Background and Aims: Pleomorphic carcinoma is a rare tumour of the lung. The aim of the present study was to evaluate clinicopathological characteristics and treatment outcomes of patients with pleomorphic pulmonary carcinoma.
Methods: The records of the pathology department from January 2005 to December 2013 were evaluated. Twenty cases of pleomorphic pulmonary carcinoma were identified and studied.

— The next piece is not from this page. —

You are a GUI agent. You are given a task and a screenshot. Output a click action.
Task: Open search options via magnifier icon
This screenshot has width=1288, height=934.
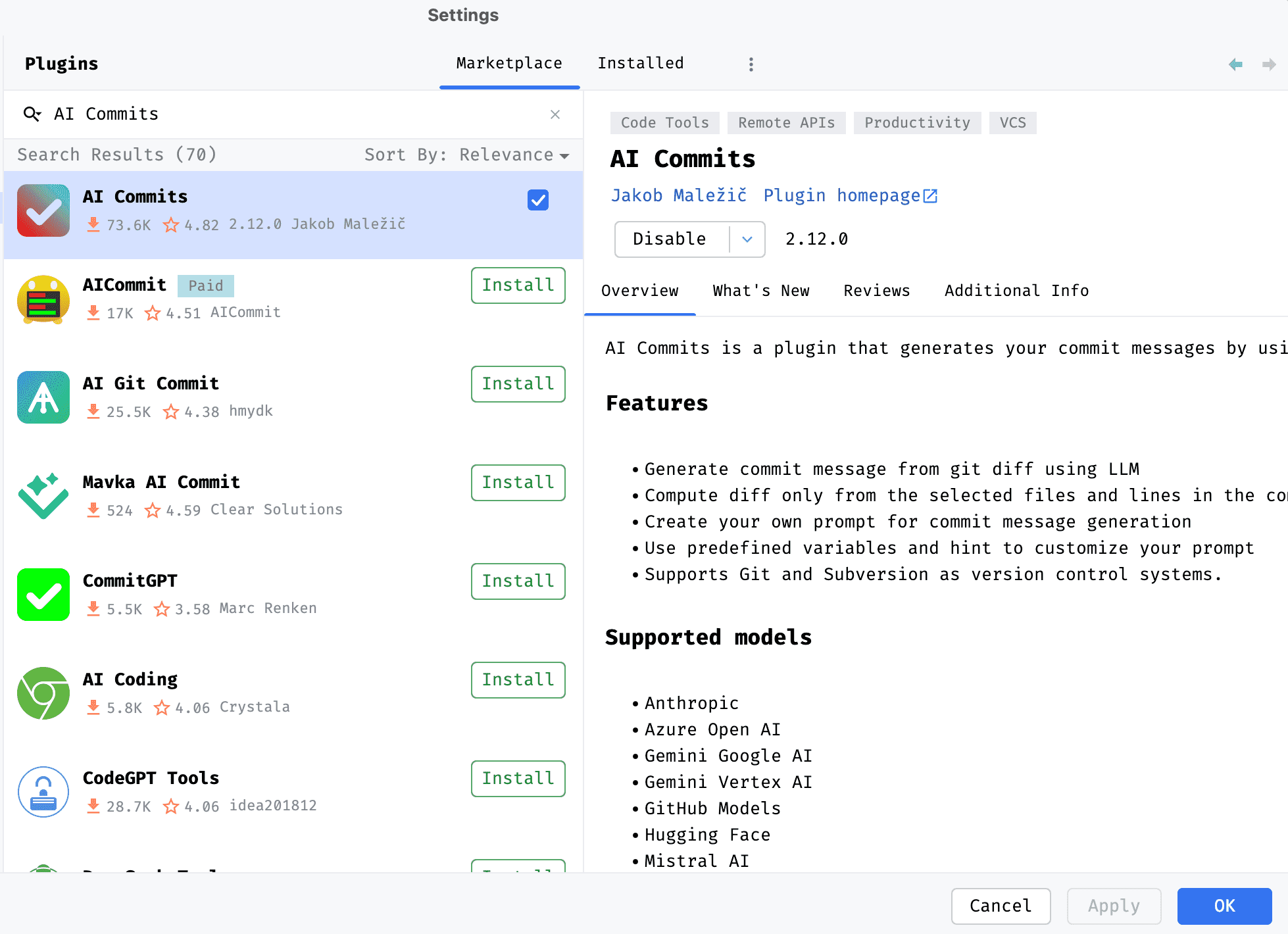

Results: There were 18 male and two female patients. Their ages ranged from 38 to 81 years, with the mean age of 63.4 years. Eighteen (90%) patients had smoking history. All patients were symptomatic. The most common radiological finding was a solitary mass, followed by solitary pulmonary nodule. Fiberoptic bronchoscopy revealed an endobronchial lesion in six (30%) patients. Pathological diagnosis of pleomorphic carcinoma was made by bronchoscopic biopsy in two (10%) patients and surgical biopsy in 18 (90%) patients. Four (20 %) patients had metastatic disease at the time of diagnosis. Fifteen patients underwent surgical resection. Lobectomy was the most common surgical procedure. Pathologically, the epithelial component of the tumour was squamous cell carcinoma in 13 (65%) patients and adenocarcinoma in 7 (35%) patients. Survival time for 11 patients was six months or shorter than six months. Survival time ranged from one month to 97 months, with a median survival time of six months.
Conclusions: Pleomorphic carcinoma is a rare tumour of the lung. Pathological diagnosis of this tumour is usually established by surgical biopsy. The prognosis of patients with pleomorphic pulmonary carcinoma is poor despite complete surgical resection.